*RECORDS SHOWN*.
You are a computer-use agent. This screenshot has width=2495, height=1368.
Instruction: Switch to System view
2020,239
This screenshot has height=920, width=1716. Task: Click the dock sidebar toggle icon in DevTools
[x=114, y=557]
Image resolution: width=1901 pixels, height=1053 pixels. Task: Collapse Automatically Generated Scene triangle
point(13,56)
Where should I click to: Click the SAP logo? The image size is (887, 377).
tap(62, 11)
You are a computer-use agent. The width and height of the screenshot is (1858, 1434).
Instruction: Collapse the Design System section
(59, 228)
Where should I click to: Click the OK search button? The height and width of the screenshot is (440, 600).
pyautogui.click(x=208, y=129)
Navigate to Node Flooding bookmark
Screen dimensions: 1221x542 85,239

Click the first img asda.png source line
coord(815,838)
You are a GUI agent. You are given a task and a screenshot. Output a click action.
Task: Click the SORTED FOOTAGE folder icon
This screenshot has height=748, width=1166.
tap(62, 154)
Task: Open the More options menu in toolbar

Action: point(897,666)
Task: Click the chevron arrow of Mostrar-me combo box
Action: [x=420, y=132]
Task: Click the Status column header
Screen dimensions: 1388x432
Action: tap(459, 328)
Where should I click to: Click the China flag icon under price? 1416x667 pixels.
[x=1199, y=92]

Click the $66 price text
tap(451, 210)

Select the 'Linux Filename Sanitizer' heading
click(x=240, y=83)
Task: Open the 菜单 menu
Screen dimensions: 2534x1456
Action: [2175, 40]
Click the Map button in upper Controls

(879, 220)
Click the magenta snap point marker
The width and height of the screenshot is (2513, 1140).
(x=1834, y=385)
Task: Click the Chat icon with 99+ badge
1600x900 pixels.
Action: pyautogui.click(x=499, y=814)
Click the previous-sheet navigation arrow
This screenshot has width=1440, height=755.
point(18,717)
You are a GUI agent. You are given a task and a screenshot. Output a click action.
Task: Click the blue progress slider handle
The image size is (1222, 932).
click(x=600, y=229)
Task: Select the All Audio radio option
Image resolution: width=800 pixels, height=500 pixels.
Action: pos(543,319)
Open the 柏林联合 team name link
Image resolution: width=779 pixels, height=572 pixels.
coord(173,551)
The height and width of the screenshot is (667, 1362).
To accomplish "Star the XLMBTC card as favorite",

*EXERCISE TASK*. Could you reproduce all of the rows above verbatim, from the first through the last?

*CORRECT OUTPUT*.
You are a computer-use agent. This screenshot has width=2495, height=1368.
Instruction: Switch to System view
2020,239
This screenshot has height=920, width=1716. Task: Click the dock sidebar toggle icon in DevTools
[x=114, y=557]
Image resolution: width=1901 pixels, height=1053 pixels. Task: Collapse Automatically Generated Scene triangle
point(13,56)
Where should I click to: Click the SAP logo? The image size is (887, 377).
tap(62, 11)
You are a computer-use agent. The width and height of the screenshot is (1858, 1434).
Instruction: Collapse the Design System section
(59, 228)
Where should I click to: Click the OK search button? The height and width of the screenshot is (440, 600).
pyautogui.click(x=208, y=129)
Navigate to Node Flooding bookmark
Screen dimensions: 1221x542 85,239

Click the first img asda.png source line
coord(815,838)
You are a GUI agent. You are given a task and a screenshot. Output a click action.
Task: Click the SORTED FOOTAGE folder icon
This screenshot has height=748, width=1166.
tap(62, 154)
Task: Open the More options menu in toolbar

Action: point(897,666)
Task: Click the chevron arrow of Mostrar-me combo box
Action: [x=420, y=132]
Task: Click the Status column header
Screen dimensions: 1388x432
Action: tap(459, 328)
Where should I click to: Click the China flag icon under price? 1416x667 pixels.
[x=1199, y=92]

Click the $66 price text
tap(451, 210)

Select the 'Linux Filename Sanitizer' heading
click(x=240, y=83)
Task: Open the 菜单 menu
Screen dimensions: 2534x1456
Action: [2175, 40]
Click the Map button in upper Controls

(879, 220)
Click the magenta snap point marker
The width and height of the screenshot is (2513, 1140).
(x=1834, y=385)
Task: Click the Chat icon with 99+ badge
1600x900 pixels.
Action: pyautogui.click(x=499, y=814)
Click the previous-sheet navigation arrow
This screenshot has width=1440, height=755.
point(18,717)
You are a GUI agent. You are given a task and a screenshot. Output a click action.
Task: Click the blue progress slider handle
The image size is (1222, 932).
click(x=600, y=229)
Task: Select the All Audio radio option
Image resolution: width=800 pixels, height=500 pixels.
Action: pos(543,319)
Open the 柏林联合 team name link
Image resolution: width=779 pixels, height=572 pixels.
coord(173,551)
The height and width of the screenshot is (667, 1362).
To accomplish "Star the XLMBTC card as favorite",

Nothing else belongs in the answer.